New York City open-source maker startup LittleBits began to lay off staff last month, TechCrunch has learned. The loss of jobs comes as the company looks to shift more focus toward the K-12 market.
Education-specific offerings have been lucrative for the company in its eight-year existence, but recent products have found the company embracing licensed products, courtesy of its involvement with Disney’s hardware accelerator.
LittleBits confirmed the layoffs as part of an internal restructuring, in a statement offered to TechCrunch.
“The true potential that littleBits provides teachers, parents, and the children is far beyond your standard ‘off the shelf’ gift or toy. In order to have the greatest impact in shaping the next generation of Changemakers, we are prioritizing our business around the K-12 education market,” the company says. “As you can imagine, the education market’s needs are vastly different than that of retail. Given this, we had to re-shape our internal structure, which ultimately led to a reduction in staff.”
It has yet to offer a specific number, but TechCrunch believes the number to be around 15. Not huge in the grand scheme of things, but no doubt a hit to a staff of this size, which numbered around 100, after its acquisition of DIY Co, last summer. That acquisition, LittleBits’ first, will no doubt play a role in the restructuring, going forward.

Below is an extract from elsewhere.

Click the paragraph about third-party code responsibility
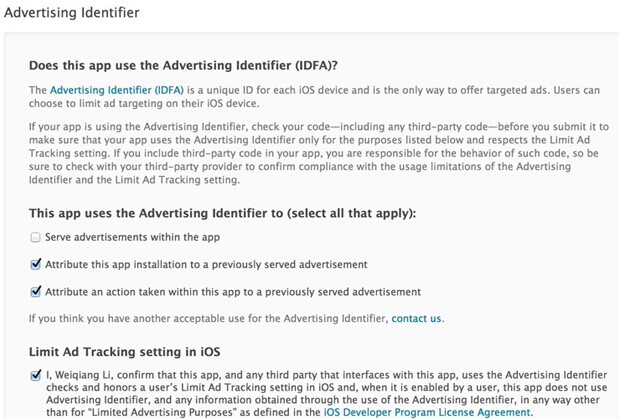Viewport: 619px width, 419px height. 319,153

It’s hard not to see echoes of the difficult decision Sphero made roughly this time last year. The robotics startup went all-in on licensed Disney brands like Star Wars and Marvel, but ultimately pivoted to an education-only focus, after a disappointing holiday season. Education, on the other hand, can prove a lucrative and stable path forward, as schools and districts tend to buy products in bulk.
Another thing both Sphero and LittleBits have in common is a knack for truly innovative tech products that could do extremely well in the educational space with the right positioning.